* **WHAT YOU NEED TO DO**
Repeat, exactly as written, the line with "Life (153, 9)" and every line that follows it in the material below, ending with the last.

* **EXERCISE MATERIAL**
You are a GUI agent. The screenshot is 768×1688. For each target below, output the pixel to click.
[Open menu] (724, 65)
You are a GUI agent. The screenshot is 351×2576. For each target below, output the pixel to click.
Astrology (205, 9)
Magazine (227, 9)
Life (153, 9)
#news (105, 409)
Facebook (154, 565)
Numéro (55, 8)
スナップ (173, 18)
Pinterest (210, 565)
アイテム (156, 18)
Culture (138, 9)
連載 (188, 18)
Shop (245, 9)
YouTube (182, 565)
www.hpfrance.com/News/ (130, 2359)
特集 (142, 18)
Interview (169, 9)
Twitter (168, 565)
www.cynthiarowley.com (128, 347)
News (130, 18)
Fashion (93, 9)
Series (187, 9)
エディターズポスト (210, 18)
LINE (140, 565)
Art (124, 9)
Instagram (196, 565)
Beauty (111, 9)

* **SOLVED EXERCISE**
Life (153, 9)
#news (105, 409)
Facebook (154, 565)
Numéro (55, 8)
スナップ (173, 18)
Pinterest (210, 565)
アイテム (156, 18)
Culture (138, 9)
連載 (188, 18)
Shop (245, 9)
YouTube (182, 565)
www.hpfrance.com/News/ (130, 2359)
特集 (142, 18)
Interview (169, 9)
Twitter (168, 565)
www.cynthiarowley.com (128, 347)
News (130, 18)
Fashion (93, 9)
Series (187, 9)
エディターズポスト (210, 18)
LINE (140, 565)
Art (124, 9)
Instagram (196, 565)
Beauty (111, 9)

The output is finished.